No pictures go in the copy; retype exactly the lines from the one with "Task: Open cadastral" through the last line of the records.

***** DATA UNDER STUDY

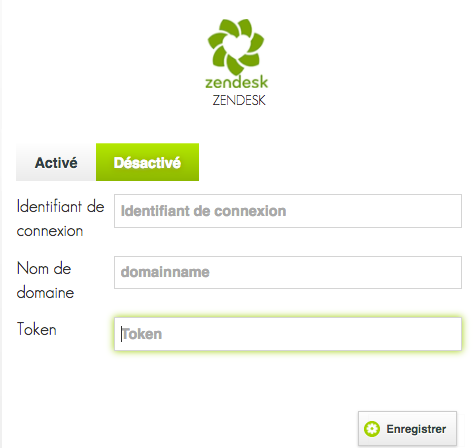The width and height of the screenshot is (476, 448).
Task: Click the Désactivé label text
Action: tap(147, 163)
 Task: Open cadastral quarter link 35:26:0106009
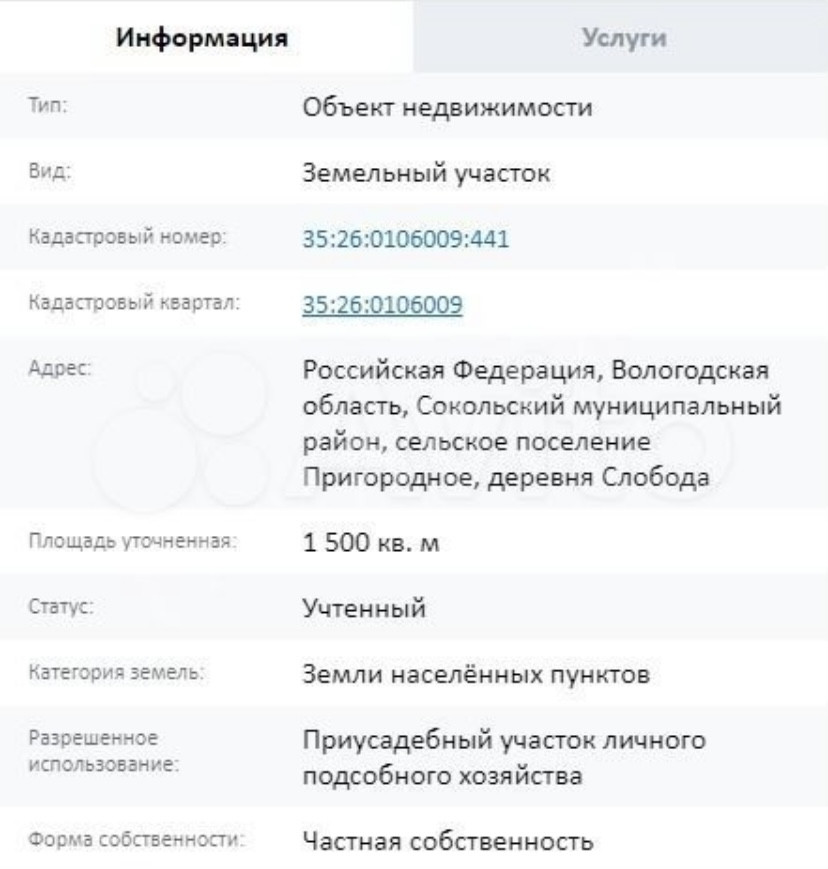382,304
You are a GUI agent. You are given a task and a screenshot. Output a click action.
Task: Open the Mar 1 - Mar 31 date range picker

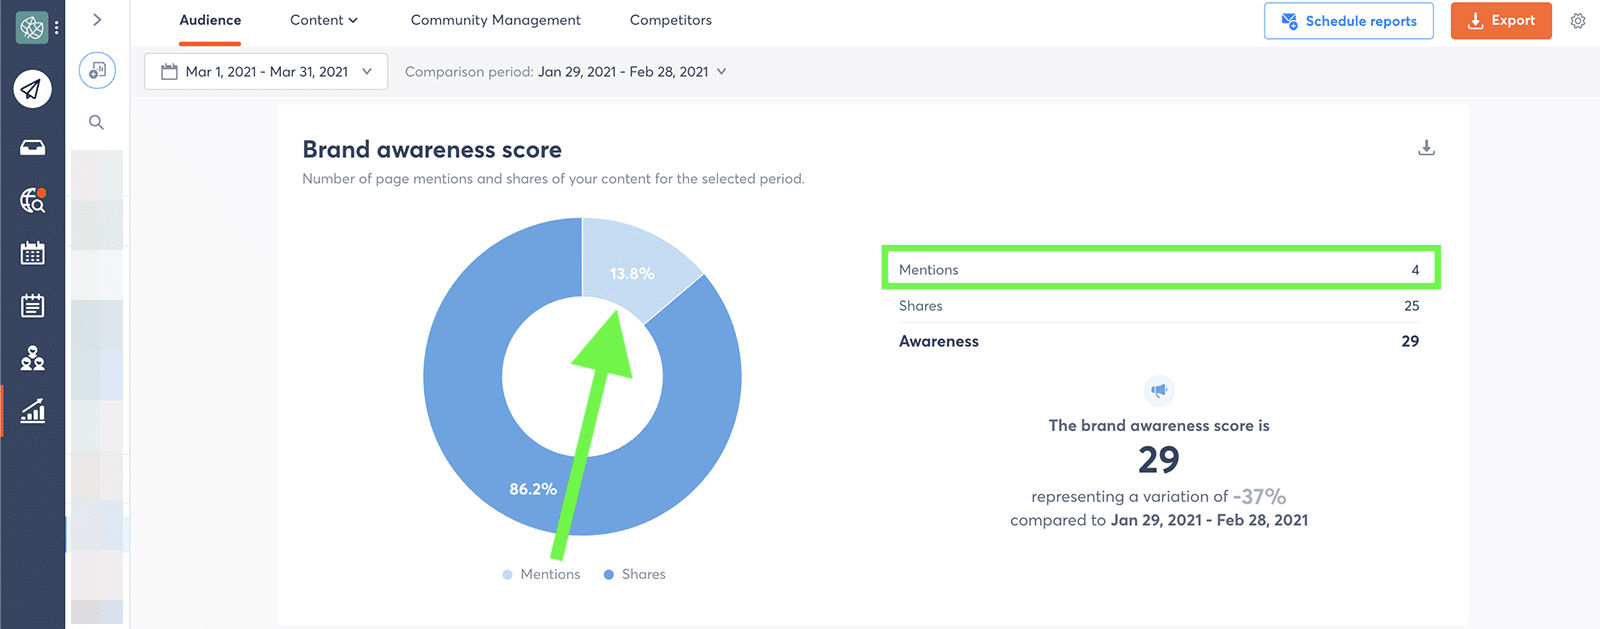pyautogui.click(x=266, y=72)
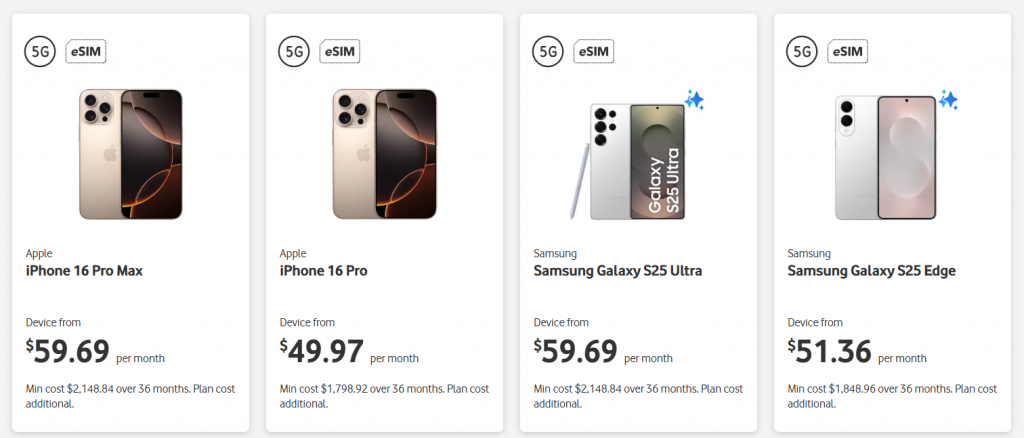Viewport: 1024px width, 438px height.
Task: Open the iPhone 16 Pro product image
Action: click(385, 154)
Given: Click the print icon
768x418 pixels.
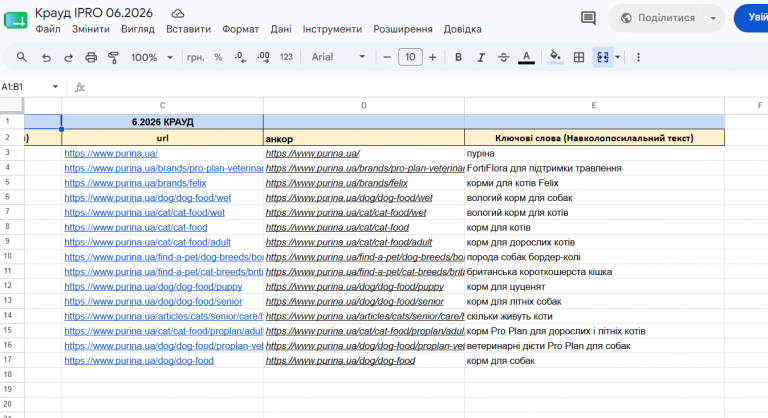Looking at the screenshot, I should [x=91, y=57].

**********

TASK RESPONSE:
 Task: Open cadastral quarter link 35:26:0106009
382,304
You are a GUI agent. You are given a task and a screenshot. Output a click action.
Task: Open the Mar 1 - Mar 31 date range picker

pyautogui.click(x=266, y=72)
Viewport: 1024px width, 438px height.
Task: Open the iPhone 16 Pro product image
Action: click(385, 154)
Given: Click the print icon
768x418 pixels.
Looking at the screenshot, I should [x=91, y=57].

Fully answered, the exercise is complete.